Using the data below, return the stretch from the line that contains "Where should I click to: Click the About" through the line that contains "You are a computer-use agent. Viewport: 747px", both included, exactly as it stands and nothing beyond it.

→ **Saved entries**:
--- START ---

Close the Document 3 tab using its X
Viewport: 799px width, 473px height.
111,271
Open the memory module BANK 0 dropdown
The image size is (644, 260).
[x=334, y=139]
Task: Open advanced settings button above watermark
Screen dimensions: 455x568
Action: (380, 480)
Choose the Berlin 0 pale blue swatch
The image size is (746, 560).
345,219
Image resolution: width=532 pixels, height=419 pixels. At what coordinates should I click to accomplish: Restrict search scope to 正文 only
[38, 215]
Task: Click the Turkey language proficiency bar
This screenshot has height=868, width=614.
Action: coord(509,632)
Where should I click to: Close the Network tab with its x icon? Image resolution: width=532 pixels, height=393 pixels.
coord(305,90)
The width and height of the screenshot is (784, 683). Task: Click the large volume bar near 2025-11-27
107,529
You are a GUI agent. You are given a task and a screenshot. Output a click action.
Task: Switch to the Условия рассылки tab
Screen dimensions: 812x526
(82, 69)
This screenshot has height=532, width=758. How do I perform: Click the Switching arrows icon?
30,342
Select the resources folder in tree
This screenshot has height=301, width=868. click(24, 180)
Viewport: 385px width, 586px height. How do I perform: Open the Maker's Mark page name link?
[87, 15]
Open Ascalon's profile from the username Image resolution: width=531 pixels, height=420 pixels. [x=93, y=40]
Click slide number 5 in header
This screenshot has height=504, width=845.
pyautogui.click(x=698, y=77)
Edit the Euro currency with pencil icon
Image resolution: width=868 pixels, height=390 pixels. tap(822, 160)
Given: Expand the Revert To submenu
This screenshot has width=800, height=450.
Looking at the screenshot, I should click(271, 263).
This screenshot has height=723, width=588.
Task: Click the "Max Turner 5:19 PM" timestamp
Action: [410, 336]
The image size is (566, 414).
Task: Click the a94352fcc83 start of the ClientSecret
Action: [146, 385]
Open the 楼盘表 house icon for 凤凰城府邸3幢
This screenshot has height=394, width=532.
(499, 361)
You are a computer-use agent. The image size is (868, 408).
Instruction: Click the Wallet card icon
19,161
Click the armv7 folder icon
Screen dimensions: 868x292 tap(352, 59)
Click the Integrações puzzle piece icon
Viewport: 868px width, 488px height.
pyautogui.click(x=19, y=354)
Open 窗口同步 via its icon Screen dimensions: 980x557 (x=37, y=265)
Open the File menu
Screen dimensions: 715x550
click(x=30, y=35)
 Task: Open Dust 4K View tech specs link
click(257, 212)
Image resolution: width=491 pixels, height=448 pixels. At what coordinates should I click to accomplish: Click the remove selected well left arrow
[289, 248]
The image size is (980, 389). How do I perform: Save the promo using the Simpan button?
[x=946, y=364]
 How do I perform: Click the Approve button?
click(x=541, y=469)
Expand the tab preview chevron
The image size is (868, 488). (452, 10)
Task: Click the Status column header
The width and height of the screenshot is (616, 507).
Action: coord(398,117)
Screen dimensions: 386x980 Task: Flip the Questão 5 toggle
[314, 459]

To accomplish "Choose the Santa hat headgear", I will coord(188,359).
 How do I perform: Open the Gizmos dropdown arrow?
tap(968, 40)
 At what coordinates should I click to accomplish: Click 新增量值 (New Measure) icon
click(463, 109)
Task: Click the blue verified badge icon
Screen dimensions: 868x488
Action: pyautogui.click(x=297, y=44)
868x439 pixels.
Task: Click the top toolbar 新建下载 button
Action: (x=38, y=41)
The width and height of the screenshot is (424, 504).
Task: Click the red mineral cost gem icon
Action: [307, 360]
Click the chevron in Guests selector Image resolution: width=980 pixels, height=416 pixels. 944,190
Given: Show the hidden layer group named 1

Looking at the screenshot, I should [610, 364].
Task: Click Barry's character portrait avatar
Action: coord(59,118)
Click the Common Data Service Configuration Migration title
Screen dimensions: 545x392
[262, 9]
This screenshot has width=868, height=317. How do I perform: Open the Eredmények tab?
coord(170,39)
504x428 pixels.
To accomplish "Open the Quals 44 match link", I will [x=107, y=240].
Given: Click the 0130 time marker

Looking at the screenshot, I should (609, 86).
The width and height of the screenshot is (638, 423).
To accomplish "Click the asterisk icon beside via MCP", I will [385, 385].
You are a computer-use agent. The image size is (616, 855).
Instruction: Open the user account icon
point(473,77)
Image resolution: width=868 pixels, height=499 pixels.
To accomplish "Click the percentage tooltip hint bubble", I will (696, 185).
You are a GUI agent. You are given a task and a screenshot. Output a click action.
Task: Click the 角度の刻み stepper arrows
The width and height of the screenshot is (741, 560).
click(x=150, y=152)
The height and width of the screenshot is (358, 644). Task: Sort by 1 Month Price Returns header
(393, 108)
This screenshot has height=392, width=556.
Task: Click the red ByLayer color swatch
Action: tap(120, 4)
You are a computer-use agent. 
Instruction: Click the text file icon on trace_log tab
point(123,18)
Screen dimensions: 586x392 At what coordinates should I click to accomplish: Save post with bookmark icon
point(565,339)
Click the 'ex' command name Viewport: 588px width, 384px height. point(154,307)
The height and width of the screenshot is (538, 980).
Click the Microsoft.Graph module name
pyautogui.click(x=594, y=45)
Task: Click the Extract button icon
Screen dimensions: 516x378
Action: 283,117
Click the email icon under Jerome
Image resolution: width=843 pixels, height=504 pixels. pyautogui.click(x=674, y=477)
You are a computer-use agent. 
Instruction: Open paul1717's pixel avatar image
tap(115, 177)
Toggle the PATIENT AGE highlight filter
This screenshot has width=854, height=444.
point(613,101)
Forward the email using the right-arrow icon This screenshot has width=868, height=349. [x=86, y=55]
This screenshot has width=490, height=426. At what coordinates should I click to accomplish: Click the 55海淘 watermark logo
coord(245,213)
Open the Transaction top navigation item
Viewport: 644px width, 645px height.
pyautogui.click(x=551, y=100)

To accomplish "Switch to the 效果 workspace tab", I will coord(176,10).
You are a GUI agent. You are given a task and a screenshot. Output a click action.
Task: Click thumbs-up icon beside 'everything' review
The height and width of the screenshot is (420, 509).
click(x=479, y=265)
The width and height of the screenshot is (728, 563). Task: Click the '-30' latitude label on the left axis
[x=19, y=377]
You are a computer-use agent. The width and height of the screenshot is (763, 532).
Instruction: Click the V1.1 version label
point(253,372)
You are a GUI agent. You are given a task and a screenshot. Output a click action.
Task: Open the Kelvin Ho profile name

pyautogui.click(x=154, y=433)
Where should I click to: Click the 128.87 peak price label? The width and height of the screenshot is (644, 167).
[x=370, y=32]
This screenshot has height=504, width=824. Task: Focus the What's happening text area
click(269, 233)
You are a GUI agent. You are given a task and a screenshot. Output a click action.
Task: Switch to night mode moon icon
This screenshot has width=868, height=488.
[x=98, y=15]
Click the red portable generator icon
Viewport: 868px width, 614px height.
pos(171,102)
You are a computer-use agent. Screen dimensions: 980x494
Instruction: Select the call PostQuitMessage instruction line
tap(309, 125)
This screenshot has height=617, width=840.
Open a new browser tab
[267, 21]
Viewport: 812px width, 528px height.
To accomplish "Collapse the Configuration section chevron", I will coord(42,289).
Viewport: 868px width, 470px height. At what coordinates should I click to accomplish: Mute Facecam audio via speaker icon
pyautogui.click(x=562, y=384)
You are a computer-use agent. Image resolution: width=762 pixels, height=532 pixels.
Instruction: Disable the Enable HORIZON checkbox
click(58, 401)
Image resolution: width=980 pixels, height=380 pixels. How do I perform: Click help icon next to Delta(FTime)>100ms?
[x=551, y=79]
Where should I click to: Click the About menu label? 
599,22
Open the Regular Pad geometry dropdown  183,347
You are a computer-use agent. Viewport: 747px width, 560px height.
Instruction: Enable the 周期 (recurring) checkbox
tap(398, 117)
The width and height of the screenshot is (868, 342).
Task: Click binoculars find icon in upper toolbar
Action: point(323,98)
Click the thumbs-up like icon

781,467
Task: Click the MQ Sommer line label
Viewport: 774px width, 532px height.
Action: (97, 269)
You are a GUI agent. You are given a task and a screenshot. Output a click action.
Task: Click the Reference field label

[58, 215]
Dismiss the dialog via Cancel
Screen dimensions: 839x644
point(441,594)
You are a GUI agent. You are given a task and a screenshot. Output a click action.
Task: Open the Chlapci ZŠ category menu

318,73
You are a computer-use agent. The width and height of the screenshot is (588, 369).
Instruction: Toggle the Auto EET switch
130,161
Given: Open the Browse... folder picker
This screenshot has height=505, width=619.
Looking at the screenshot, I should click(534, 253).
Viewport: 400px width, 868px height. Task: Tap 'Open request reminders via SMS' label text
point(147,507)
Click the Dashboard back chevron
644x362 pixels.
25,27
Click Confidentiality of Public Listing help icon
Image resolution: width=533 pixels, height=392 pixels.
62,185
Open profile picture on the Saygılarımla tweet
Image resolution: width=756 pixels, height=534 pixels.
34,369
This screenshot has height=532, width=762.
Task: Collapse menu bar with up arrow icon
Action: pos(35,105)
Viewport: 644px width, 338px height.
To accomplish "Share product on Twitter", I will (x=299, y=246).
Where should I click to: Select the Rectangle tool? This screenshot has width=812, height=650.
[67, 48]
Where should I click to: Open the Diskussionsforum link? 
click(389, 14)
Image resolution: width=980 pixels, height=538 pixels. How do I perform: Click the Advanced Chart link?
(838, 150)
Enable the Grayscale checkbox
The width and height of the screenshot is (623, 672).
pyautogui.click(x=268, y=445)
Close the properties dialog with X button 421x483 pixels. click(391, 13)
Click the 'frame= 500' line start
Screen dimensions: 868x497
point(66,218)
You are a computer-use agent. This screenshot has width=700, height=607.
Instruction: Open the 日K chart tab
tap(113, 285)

--- END ---

→ **YOUR RESPONSE**:
Where should I click to: Click the About menu label? 
599,22
Open the Regular Pad geometry dropdown  183,347
You are a computer-use agent. Viewport: 747px width, 560px height.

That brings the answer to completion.